And understanding is important, imperative even, in today’s turbulent world where international issues become domestic ones.
“Regardless of what the U.S. policy is, it impacts around the world, and it does impact Americans,” said Schifrin, citing tariffs, a geoeconomics as well as geopolitical matter, as just one issue that hits home. Or another, which was announced just minutes before our interview: the tragic news that the two service members who were killed in Syria just days before were members of the Iowa National Guard.
Completely conversant with the intricate issues involved in deploying soldiers to Syria — just as he’s fluent on other defense and diplomatic policies — Schifrin discussed the dynamics in Damascus and Washington, ending with: “The bottom line is that the United States believes that despite this tragedy,” President Donald Trump “seems to want to keep going on Syria and wants to help [Syrian President Ahmed] al-Sharaa succeed. And part of that is keeping the military there, if nothing else to just keep that pressure on all the different parties” and to “try to keep that centrifugal force to Damascus rather than it going apart.”

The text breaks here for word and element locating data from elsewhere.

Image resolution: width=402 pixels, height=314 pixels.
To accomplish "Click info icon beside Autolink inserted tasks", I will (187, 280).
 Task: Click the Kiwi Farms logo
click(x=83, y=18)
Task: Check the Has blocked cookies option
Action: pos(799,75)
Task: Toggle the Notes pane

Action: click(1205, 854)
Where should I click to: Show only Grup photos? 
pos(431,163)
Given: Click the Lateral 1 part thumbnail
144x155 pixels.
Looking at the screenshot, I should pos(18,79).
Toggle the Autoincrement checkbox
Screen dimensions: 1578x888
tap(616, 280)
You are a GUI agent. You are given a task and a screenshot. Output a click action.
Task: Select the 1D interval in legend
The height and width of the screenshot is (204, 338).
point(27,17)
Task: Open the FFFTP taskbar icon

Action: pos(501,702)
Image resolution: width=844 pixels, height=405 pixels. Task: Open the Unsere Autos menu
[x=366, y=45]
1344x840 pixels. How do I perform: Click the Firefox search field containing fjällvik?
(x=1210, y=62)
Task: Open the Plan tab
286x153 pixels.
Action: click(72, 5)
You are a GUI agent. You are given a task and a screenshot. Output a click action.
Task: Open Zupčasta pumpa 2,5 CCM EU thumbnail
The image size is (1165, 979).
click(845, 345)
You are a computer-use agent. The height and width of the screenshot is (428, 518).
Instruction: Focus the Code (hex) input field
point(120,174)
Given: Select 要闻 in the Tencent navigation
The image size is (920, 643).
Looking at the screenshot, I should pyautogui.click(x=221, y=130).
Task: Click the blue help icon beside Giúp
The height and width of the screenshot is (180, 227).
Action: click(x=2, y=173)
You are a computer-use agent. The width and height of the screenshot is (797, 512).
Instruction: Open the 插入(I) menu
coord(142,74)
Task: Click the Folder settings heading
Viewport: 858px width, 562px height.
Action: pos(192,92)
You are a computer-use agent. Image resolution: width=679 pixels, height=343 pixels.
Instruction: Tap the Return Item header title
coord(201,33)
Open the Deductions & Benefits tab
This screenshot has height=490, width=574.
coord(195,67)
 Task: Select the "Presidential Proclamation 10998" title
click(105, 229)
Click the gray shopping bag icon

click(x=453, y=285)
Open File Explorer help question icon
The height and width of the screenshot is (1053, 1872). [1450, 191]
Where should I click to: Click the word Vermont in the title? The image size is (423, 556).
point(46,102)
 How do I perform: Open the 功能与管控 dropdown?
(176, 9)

Schifrin shared analysis on other key conflicts as well. “The United States’ words about Ukraine and why it’s important for the war to have a certain outcome has changed between administrations,” he said, elaborating that the Biden administration’s rhetorical focus was a “rules-based order,” emphasizing “a stand against the ability of any country to roll over another country’s borders and change those borders.” While those words may not currently rhetorically resonate, the idea, Schifrin said, “still permeates U.S. policy.” The outcome, he added, will be generationally consequential.